§ **TEXTO ORIGINAL**
• • • • • • •
El hueso fracturado rechinó, la herida se abrió más, la sangre empapaba los calzones y caía en gruesas y abundantes gotas; el dolor se recrudeció y Monroy sentía desfallecer, pero ... siguió estirando hasta que llegó el pie a la altura de los riñones. Entonces, dando dos vueltas a su cintura con el ceñidor, se lo ató allí. Descansó un poco recargado en el árbol y luego empezó, con su bastón improvisado en una mano y el máuser en la otra, dando muy pequeños pasos, aquella penosa marcha que duró toda la noche:

¡Dios le había de ayudar! ¡La Santísima Virgen le habría de socorrer en aquel trance! Así reflexionaba el cristero, en su corazón.

Tres o cuatro kilómetros había andado solamente, cuesta arriba, cuando empezó a clarear la luz primera del alba. Había caminado con demasiada lentitud; pero la necesidad le compelía a proseguir. Lívido, rendido de cansancio, agotado por la pérdida de sangre, la fatiga y el dolor, se internó un tanto en el bosque, para no ser descubierto por los núcleos enemigos que por ese camino transitaban diariamente.
• • • • • • •
§ **EXTRACTO DEL MATERIAL**
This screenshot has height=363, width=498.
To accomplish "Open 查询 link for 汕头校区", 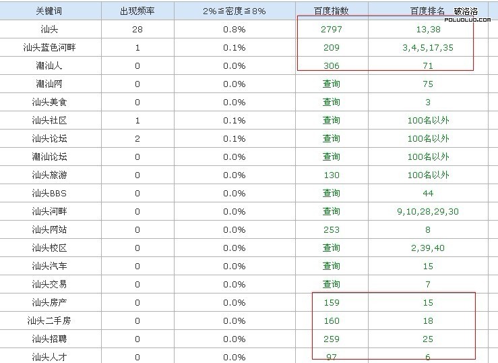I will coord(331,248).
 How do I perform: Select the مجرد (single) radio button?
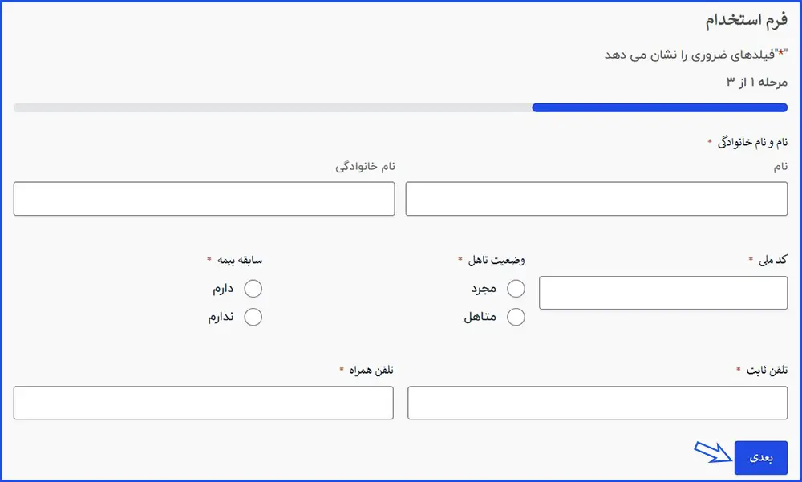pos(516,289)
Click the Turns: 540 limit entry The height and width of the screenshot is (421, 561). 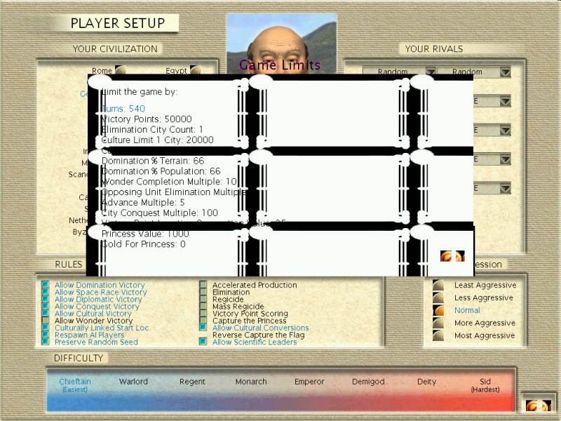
• • • • • • •
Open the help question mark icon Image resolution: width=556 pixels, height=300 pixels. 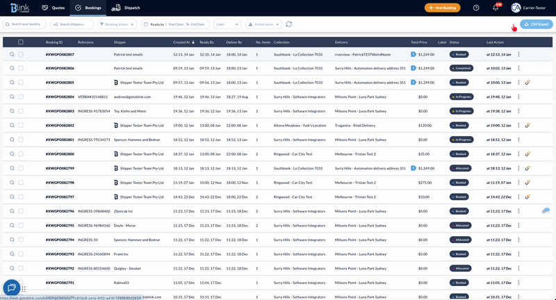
• • • • • • •
§ **INSTRUCCIONES DE TAREAS**
1. Según el relato sobre la marcha de Monroy, ¿cuánto había avanzado cuando empezó a clarear el alba?
2. Resume en pocas oraciones el párrafo del relato sobre Monroy que empieza con "Tres o cuatro kilómetros", sin omitir sus datos principales.
3. Retoma el relato de la marcha de Monroy herido justo después de su última oración y continúalo.

§ **RESPUESTAS ESPERADAS**
1. Solo tres o cuatro kilómetros, cuesta arriba.

2. Monroy apenas había recorrido tres o cuatro kilómetros cuesta arriba cuando empezó a amanecer. Avanzaba muy despacio, pero la necesidad lo obligaba a seguir. Pálido, exhausto y debilitado por la pérdida de sangre, la fatiga y el dolor, se metió en el bosque para que no lo descubrieran los grupos enemigos que pasaban a diario por ese camino.

3.
Por entre la arboleda y casi paralelamente al camino siguió el herido su penosa peregrinación. A veces, exhausto de fuerza, descansaba un poco; pero no podía hacer más. Así iba transcurriendó aquel día de dolor, sin ninguna curación, sin ningún vendaje, con la herida abierta, la pierna atada a la cintura y en completo ayuno.

En una de las veces en que, agobiado del todo, reposaba el cristero bajo la sombra de un árbol, oyó a lo lejos ruido de caballos y murmullo de voces. Se puso de pie, preparó su máuser por si fuese algún enemigo, y cubierto tras el tronco del árbol, observó. Vio que eran dos hombres únicamente los que venían. Su corazón latió de contento:

- Si son enemigos, puedo combatir contra los dos, con la ayuda de Dios, se dijo, y si gano, me hago de dos armas más y de caballo para mi viaje y, si son conocidos o amigos, alguno hará la caridad de conducirme al lugar en que pueda curarme, comer y descansar un poco.

Efectivamente, la Providencia le mandaba quien le ayudase; tras tantas penas, el Señor no lo había de abandonar: uno de aquellos dos era conocido de Monroy y, dando voces el cristero en solicitud de auxilio, salió de la maleza para hacerse ver.

¡SALVADO!

Fue de allí conducido caritativamente a una choza oculta en la barranca, donde se le lavó y vendó la herida y pudo rehacerse un poco. Además, se mandó aviso a sus compañeros del cuartel de El Borbollón, de lo que había pasado, del estado del enfermo y del lugar en que se encontraba.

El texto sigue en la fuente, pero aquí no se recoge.